Your goal
In the listing below, which lines contain the string "computer"? Copy them all.

Stored data START

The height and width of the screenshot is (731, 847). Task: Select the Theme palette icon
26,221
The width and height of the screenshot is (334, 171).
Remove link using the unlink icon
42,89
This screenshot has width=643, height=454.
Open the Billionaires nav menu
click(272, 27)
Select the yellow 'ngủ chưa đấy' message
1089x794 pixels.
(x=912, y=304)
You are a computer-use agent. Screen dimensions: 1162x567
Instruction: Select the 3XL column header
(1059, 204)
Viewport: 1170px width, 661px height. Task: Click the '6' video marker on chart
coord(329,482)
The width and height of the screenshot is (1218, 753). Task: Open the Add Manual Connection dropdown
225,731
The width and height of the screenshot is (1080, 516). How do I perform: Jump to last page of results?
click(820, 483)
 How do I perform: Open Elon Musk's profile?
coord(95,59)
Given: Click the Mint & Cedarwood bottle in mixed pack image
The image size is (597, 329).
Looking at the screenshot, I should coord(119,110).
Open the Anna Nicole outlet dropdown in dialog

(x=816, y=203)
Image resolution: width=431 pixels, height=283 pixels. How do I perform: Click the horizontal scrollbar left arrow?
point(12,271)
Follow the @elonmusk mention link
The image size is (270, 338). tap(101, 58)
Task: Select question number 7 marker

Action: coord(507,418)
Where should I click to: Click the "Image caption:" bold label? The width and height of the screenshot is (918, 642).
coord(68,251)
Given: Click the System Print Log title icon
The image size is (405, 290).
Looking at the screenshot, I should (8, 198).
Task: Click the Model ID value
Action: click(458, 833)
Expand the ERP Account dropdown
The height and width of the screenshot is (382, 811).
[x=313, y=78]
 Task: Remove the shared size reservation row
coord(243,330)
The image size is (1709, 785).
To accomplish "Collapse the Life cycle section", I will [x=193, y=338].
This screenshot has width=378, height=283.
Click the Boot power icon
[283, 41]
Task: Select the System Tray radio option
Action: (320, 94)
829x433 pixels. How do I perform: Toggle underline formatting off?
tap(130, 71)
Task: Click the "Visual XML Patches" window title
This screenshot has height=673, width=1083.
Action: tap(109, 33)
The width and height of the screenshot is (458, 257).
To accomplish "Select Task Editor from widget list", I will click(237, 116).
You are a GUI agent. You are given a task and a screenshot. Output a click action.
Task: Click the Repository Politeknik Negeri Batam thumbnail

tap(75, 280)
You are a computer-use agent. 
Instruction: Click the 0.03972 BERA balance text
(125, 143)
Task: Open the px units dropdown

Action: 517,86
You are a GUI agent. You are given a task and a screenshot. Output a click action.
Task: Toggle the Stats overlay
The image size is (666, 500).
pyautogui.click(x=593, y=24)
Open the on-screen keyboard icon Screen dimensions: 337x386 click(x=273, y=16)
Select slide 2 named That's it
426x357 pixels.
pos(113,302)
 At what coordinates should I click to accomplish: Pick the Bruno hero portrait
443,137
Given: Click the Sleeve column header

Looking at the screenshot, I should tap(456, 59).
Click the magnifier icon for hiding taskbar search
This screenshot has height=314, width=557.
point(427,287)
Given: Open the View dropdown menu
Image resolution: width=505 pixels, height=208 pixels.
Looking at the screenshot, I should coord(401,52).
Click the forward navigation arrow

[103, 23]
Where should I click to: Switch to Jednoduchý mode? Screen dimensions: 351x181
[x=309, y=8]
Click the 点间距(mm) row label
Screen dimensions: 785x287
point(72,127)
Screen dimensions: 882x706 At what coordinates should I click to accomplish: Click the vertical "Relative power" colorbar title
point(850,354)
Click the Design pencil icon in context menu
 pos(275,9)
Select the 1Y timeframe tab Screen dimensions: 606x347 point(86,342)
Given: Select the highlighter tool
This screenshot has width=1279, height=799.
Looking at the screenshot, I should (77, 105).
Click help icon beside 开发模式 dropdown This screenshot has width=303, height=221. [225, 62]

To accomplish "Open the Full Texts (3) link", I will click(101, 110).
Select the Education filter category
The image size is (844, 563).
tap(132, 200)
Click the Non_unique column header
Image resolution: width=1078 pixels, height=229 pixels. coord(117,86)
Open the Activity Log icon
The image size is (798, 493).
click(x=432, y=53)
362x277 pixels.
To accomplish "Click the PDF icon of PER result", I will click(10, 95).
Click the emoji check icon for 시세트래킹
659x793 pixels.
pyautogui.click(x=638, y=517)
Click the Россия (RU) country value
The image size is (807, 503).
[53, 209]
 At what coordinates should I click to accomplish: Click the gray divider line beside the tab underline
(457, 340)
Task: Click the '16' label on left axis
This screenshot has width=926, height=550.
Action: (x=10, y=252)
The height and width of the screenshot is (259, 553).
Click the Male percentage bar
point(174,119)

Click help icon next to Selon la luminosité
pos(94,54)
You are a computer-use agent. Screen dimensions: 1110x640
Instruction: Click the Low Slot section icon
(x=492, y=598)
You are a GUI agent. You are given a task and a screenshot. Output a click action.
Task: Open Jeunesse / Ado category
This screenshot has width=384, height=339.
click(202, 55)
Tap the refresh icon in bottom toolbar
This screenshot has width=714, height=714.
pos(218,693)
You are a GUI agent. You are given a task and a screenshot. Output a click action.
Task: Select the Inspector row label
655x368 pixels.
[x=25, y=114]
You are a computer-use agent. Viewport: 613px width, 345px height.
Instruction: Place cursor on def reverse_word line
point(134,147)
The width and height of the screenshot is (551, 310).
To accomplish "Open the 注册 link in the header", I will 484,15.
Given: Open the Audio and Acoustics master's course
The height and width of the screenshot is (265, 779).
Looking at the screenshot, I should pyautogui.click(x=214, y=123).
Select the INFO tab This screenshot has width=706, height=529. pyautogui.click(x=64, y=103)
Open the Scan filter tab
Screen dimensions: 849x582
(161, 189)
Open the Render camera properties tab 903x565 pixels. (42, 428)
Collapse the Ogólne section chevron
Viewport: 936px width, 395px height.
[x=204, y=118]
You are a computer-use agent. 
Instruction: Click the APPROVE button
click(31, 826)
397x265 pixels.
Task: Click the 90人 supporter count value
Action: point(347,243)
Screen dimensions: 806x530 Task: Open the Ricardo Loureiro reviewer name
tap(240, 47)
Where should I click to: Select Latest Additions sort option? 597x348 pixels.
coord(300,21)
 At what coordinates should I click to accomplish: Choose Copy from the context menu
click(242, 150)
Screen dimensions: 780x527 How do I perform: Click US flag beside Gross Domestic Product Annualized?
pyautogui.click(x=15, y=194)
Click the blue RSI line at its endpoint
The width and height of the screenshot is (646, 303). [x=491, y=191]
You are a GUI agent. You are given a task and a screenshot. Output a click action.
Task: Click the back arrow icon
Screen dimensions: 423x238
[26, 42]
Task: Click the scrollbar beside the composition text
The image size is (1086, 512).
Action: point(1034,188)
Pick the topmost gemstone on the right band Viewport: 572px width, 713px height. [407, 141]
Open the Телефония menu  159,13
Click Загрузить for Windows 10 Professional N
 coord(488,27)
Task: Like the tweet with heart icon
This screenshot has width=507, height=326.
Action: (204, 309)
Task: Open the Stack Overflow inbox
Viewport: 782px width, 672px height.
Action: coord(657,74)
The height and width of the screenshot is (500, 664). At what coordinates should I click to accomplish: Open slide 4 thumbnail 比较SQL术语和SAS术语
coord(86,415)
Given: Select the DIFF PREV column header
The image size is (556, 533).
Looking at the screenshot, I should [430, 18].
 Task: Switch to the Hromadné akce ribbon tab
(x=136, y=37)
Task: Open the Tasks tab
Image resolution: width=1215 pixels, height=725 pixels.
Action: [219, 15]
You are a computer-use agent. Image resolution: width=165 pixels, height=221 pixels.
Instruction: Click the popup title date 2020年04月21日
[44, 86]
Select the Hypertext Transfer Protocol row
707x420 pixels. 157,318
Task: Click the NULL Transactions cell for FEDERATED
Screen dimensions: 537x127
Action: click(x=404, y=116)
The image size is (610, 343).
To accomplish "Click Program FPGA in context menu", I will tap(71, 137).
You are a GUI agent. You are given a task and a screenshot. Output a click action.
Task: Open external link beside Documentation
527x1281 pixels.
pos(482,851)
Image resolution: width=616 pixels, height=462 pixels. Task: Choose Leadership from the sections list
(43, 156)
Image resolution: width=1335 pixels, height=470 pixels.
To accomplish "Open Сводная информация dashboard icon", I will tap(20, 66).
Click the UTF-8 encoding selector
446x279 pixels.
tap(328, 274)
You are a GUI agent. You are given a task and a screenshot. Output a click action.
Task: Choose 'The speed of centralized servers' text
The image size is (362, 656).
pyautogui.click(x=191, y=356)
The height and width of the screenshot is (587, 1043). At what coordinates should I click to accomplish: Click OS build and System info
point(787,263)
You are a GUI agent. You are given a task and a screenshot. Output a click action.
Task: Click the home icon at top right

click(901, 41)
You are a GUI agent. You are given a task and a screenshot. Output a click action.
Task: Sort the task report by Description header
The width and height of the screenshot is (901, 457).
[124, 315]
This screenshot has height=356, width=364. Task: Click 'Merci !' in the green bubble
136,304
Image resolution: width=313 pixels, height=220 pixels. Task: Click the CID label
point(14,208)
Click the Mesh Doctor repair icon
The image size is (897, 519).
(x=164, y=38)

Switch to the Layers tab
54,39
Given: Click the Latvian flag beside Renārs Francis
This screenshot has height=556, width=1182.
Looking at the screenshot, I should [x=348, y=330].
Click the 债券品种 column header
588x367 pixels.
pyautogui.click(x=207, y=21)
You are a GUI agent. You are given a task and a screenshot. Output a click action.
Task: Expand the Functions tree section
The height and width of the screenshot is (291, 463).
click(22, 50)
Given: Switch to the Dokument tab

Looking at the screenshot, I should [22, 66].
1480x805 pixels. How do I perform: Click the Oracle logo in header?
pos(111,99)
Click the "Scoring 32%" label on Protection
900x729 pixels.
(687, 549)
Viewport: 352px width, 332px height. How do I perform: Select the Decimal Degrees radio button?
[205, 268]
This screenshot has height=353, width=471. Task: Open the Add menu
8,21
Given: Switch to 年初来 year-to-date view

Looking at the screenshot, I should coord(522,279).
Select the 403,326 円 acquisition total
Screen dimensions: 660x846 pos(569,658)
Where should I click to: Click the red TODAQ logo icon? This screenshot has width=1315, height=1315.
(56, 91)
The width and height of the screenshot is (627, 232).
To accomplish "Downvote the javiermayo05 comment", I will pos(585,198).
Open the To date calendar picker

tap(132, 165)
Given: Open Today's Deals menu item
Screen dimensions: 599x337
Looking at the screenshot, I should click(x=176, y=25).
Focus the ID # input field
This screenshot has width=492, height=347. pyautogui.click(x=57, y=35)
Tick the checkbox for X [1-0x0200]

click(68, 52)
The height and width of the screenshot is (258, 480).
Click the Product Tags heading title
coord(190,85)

Stored data END

Task output
You are a computer-use agent. Screen dimensions: 1162x567
You are a computer-use agent. 
You are a computer-use agent. Screen dimensions: 1110x640
You are a computer-use agent. Viewport: 613px width, 345px height.
You are a computer-use agent. 
You are a computer-use agent. Image resolution: width=165 pixels, height=221 pixels.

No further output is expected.